稳定靶向干扰候选抗药基因UGT1A9鼻咽癌细胞株建立

目的构建针对UGT1A9基因的shRNA慢病毒干扰表达载体;建立稳定UGT1A9干扰鼻咽癌细胞株,测定干扰效率。方法应用荧光定量PCR法检测UGT1A9 mRNA在鼻咽癌成瘤高转移细胞株5-8F和成瘤非转移细胞株6-10B之间的差异表达水平。构建重组UGT1A9 shRNA表达质粒pLentiU6/UGT1A9,经293FT细胞包装后,产生的慢病毒感染5-8F细胞,荧光定量PCR检测干扰效率。结果 UGT1A9在鼻咽癌细胞株中明显高表达。PCR、测序验证pLentiU6/UGT1A9-shRNA重组质粒构建成功;经293FT细胞病毒包装,感染5-8F细胞后,与阴性对照组和未干扰组相比,可明显抑制UGT1A9 mRNA水平。结论成功构建了稳定靶向干扰候选抗药基因UGT1A9的鼻咽癌细胞株,为研究UGT1A9可能参与介导鼻咽癌抗药的分子机理奠定了基础。

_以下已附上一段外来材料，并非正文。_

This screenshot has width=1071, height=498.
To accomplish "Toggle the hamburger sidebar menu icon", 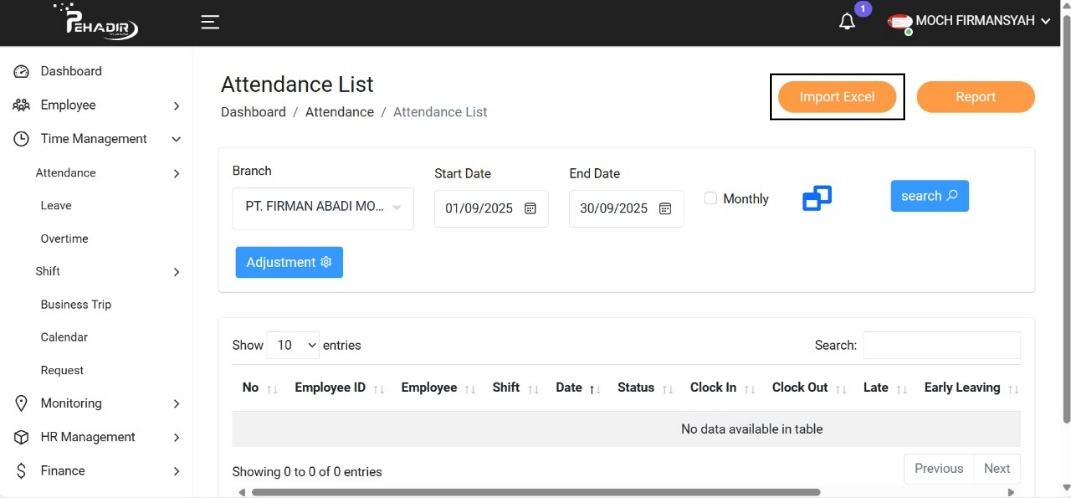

Establishment of Nasopharyngeal Carcinoma Cells With Stably Targeting Interfering Anti-drug UGT1A9 Gene

Objective To construct lentivirus interfering expression vector targeting to UGT1A9.To establish the nasopharyngeal carcinoma cells with stably targeting interfering UGT1A9 gene and examine the interference efficiency.Methods UGT1A9 mRNA expression level was detected in NPC 5-8F and 6-10B cells.Recombinant UGT1A9 shRNA-expression plasmid pLentiU6/UGT1A9-shRNA was constructed,and the 5-8F cell was infected by the lentivirus containing the shRNA expression vector produced in 293FT cells,the mRNA level of UGT1A9＇s interfere efficiency was detected by qRT-PCR.Results The mRNA level of UGT1A9 in NPC cell lines 5-8F was significantly upregulated compared to 6-10B cells.Successfully constructing pLentiU6/ UGT1A9-shRNA recombinant plasmid was identified by PCR and sequencing analysis.The mRNA level of 5-8F cell infected with UGT1A9 shRNA lentivirus was significantly lower than the negative control group and the blank control 5-8F cell.Conclusions UGT1A9 is highly expressed in NPC 5-8F cells compared to 6-10B cells.Successfully constructed pLentiU6/UGT1A9-shRNA recombinant plasmid can stably downregulate the expression of UGT1A9 in NPC 5-8F cell line after the expression vector was intergrated into cells.